(Data excerpts)
::::::

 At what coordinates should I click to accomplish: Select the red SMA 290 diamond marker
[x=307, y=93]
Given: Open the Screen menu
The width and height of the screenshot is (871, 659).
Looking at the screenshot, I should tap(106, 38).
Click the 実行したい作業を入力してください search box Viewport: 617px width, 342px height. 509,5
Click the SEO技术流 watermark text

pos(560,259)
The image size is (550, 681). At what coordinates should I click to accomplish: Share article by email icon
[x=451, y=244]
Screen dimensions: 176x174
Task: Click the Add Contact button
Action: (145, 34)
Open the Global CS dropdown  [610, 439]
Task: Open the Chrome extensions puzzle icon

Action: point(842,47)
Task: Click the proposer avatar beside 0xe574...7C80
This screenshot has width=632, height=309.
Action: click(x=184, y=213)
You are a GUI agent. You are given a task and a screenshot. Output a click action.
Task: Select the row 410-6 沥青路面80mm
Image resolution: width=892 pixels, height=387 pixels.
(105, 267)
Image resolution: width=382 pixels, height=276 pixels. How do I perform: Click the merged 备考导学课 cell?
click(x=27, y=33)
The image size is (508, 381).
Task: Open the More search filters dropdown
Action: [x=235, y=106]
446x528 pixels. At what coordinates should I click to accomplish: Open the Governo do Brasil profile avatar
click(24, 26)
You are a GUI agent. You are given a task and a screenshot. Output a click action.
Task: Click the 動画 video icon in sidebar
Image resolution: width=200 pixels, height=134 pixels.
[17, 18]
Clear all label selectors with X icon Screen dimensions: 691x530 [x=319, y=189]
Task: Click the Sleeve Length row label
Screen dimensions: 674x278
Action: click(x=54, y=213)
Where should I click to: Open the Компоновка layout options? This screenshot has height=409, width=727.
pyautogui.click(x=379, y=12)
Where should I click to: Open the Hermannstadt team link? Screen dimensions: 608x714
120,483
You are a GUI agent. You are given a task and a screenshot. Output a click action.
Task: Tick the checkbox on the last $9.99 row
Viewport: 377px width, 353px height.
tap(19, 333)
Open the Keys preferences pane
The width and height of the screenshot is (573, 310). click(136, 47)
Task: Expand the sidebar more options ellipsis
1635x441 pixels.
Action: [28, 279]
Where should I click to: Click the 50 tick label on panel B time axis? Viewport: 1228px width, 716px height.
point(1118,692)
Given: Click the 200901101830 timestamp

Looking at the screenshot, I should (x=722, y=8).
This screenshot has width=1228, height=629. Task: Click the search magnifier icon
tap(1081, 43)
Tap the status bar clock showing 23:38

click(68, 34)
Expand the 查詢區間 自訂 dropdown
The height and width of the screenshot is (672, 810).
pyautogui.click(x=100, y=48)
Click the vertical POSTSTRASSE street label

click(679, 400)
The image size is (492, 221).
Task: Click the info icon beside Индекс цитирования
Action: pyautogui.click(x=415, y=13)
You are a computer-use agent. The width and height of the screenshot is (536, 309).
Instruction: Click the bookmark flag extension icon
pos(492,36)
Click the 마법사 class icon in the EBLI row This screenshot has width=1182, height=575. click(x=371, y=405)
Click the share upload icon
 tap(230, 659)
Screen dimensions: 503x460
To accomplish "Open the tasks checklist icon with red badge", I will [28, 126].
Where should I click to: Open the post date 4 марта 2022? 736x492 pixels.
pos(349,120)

::::::

§ **Directions**
Reply with the lines from the first line of the entries through the line that contains "Open the Global", repeated exactly with both ends kept, and with nothing else.

§ **Output for this exercise**
 At what coordinates should I click to accomplish: Select the red SMA 290 diamond marker
[x=307, y=93]
Given: Open the Screen menu
The width and height of the screenshot is (871, 659).
Looking at the screenshot, I should tap(106, 38).
Click the 実行したい作業を入力してください search box Viewport: 617px width, 342px height. 509,5
Click the SEO技术流 watermark text

pos(560,259)
The image size is (550, 681). At what coordinates should I click to accomplish: Share article by email icon
[x=451, y=244]
Screen dimensions: 176x174
Task: Click the Add Contact button
Action: (145, 34)
Open the Global CS dropdown  [610, 439]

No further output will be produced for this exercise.